So an all cash payoff within 6 months or so (fast) versus a long hold (slow 36 month plus) is strongly advisable. I like rehab sub2 , fix and resell fast model better, less risk of loan being called.
Use a land trust.
If this is a MASS property, like 600K SFR FMV
Lease Option Sale Terms
- market rent monthly
- 3% from TBer $36K
- 1 year lease then a possible 1 year extension if the TBer performs, new lease and new option in 12 months. It is called a rolling option.
- Strike price tied to new appraisal, buyer pays all closing costs and appraisal fees.
- Watch your language: NOT a down payment, option fee for the option to buy, nothing else. No DOWN PAYMENT. An option fee consideration for the option to buy.
- Yes they need to save up for the down payment ON TOP of the option fee.
- I would DISCOUNT the sales price by the amount of the option consideration, eg sales price $564,000.
Good to see you again, Brian!
I don't like sub2 with arrears / pre-foreclosure. House already under scrutiny, title searches, lender anxious.
I don't like Lease Options with work needed unless low consideration (<1%) paid and I assign to qualified contractor TB Optionee.
Know equity skimming foreclosure rescue laws in your state. In WA you will get hammered, MA may be same. Buy pre-foreclosure outright with title insurance only if at all, NOT sub2👍
Thanks @Brian Gibbons @Steve Vaughan for your input. Is it fair to say that everyone has their own viewpoint or investing niche that they feel comfortable with? As a newbie investor (haven't did a deal yet), I'm trying to figure out which niche or tract I should follow. What I've found is that you can have a bunch of investors who swear by sub2 / option lease investing. Then other investors that say stay away from them!

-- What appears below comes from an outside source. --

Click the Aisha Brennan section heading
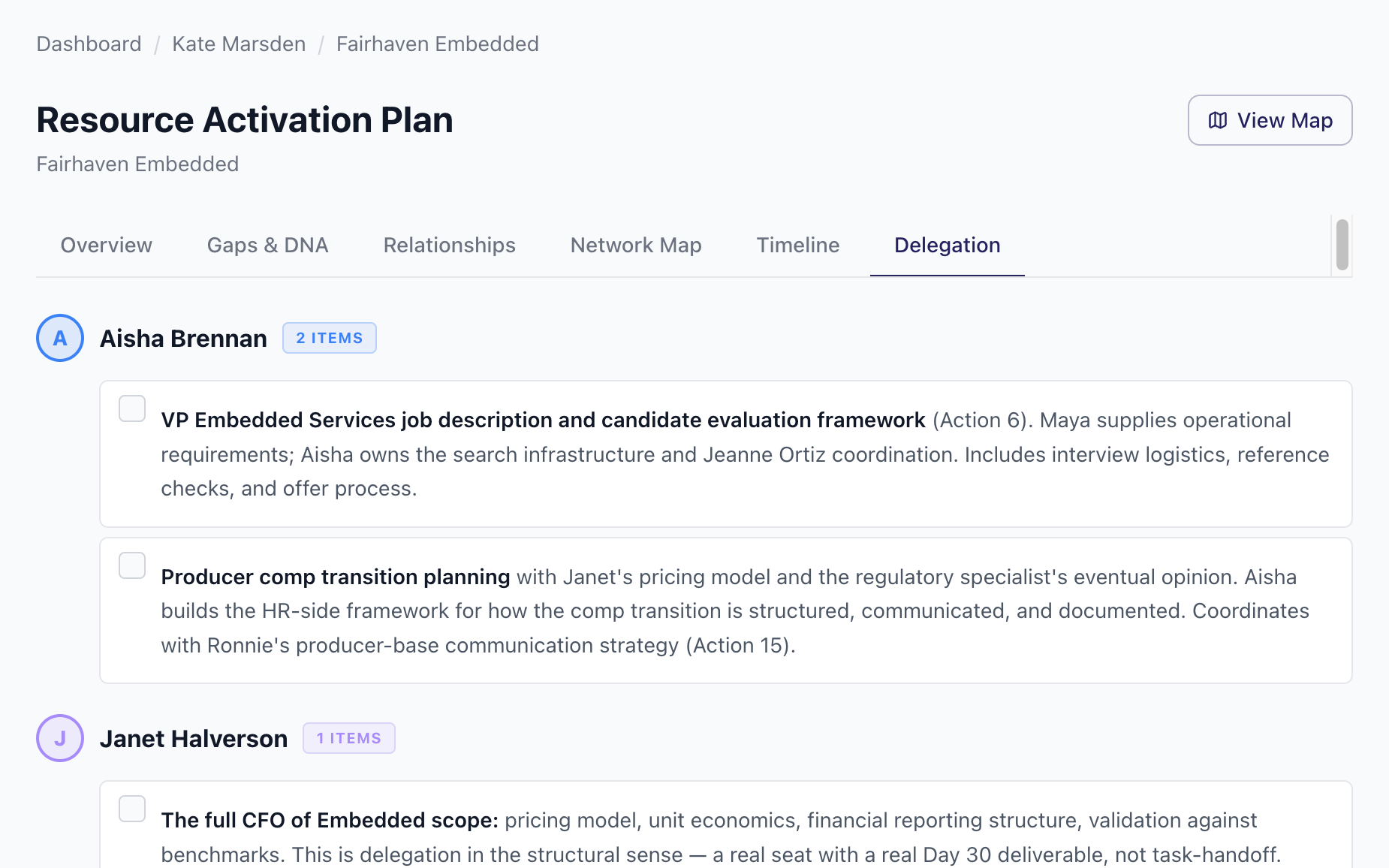This screenshot has height=868, width=1389. coord(183,339)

For example, I'm just starting to feel comfortable that the bank's Due on Sale Clause is not a law, but a rule the banks have in place. Although they are enforceable, I have investors with 20 years experience say they've never had one called. Then I would have other guys, like in this post express this a concern. As a new investor, maybe I need to choose my path and filter the information coming in. Just wondering how was it for you guys when starting out.
That being said Brian, you pretty much broke the whole thing down for me. That's the info I was looking for thanks!
And Steve, thanks for alerting me that there are equity skimming foreclosure rescue laws. I've never heard of that. I will definitely research it.
I appreciate both of you guys' time and input. I'd like to hear your thoughts on the whole newbie investor thing I talked about.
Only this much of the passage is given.